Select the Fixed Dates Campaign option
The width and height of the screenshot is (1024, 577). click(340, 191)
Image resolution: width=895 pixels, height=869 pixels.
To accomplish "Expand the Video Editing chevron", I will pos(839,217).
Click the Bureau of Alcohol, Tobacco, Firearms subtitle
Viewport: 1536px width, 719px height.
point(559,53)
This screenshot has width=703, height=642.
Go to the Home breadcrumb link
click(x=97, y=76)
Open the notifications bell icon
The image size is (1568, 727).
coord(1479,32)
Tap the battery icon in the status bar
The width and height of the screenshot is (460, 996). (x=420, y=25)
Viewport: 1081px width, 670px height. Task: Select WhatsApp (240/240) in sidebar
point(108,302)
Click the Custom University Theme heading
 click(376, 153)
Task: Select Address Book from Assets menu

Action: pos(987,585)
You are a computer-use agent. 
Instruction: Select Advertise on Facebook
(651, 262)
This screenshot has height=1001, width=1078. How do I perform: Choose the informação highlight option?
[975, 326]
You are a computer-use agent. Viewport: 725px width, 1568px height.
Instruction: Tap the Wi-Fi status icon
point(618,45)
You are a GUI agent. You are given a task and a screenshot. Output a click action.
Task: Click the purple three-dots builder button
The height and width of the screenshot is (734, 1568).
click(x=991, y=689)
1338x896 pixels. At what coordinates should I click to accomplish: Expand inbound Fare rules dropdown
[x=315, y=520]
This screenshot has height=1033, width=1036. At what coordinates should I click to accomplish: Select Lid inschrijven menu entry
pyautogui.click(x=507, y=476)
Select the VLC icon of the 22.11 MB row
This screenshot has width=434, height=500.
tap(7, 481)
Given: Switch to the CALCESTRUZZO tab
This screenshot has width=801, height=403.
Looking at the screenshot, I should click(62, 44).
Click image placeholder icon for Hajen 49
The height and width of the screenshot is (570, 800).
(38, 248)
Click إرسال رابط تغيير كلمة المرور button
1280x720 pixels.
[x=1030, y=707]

##########

■ **ABOUT THIS EXERCISE**: The expected response reproduces all of the data precisely.

■ **TASK ANSWER**:
Select the Fixed Dates Campaign option
The width and height of the screenshot is (1024, 577). click(340, 191)
Image resolution: width=895 pixels, height=869 pixels.
To accomplish "Expand the Video Editing chevron", I will pos(839,217).
Click the Bureau of Alcohol, Tobacco, Firearms subtitle
Viewport: 1536px width, 719px height.
point(559,53)
This screenshot has width=703, height=642.
Go to the Home breadcrumb link
click(x=97, y=76)
Open the notifications bell icon
The image size is (1568, 727).
coord(1479,32)
Tap the battery icon in the status bar
The width and height of the screenshot is (460, 996). (x=420, y=25)
Viewport: 1081px width, 670px height. Task: Select WhatsApp (240/240) in sidebar
point(108,302)
Click the Custom University Theme heading
 click(376, 153)
Task: Select Address Book from Assets menu

Action: pos(987,585)
You are a computer-use agent. 
Instruction: Select Advertise on Facebook
(651, 262)
This screenshot has height=1001, width=1078. How do I perform: Choose the informação highlight option?
[975, 326]
You are a computer-use agent. Viewport: 725px width, 1568px height.
Instruction: Tap the Wi-Fi status icon
point(618,45)
You are a GUI agent. You are given a task and a screenshot. Output a click action.
Task: Click the purple three-dots builder button
The height and width of the screenshot is (734, 1568).
click(x=991, y=689)
1338x896 pixels. At what coordinates should I click to accomplish: Expand inbound Fare rules dropdown
[x=315, y=520]
This screenshot has height=1033, width=1036. At what coordinates should I click to accomplish: Select Lid inschrijven menu entry
pyautogui.click(x=507, y=476)
Select the VLC icon of the 22.11 MB row
This screenshot has width=434, height=500.
tap(7, 481)
Given: Switch to the CALCESTRUZZO tab
This screenshot has width=801, height=403.
Looking at the screenshot, I should click(62, 44).
Click image placeholder icon for Hajen 49
The height and width of the screenshot is (570, 800).
(38, 248)
Click إرسال رابط تغيير كلمة المرور button
1280x720 pixels.
[x=1030, y=707]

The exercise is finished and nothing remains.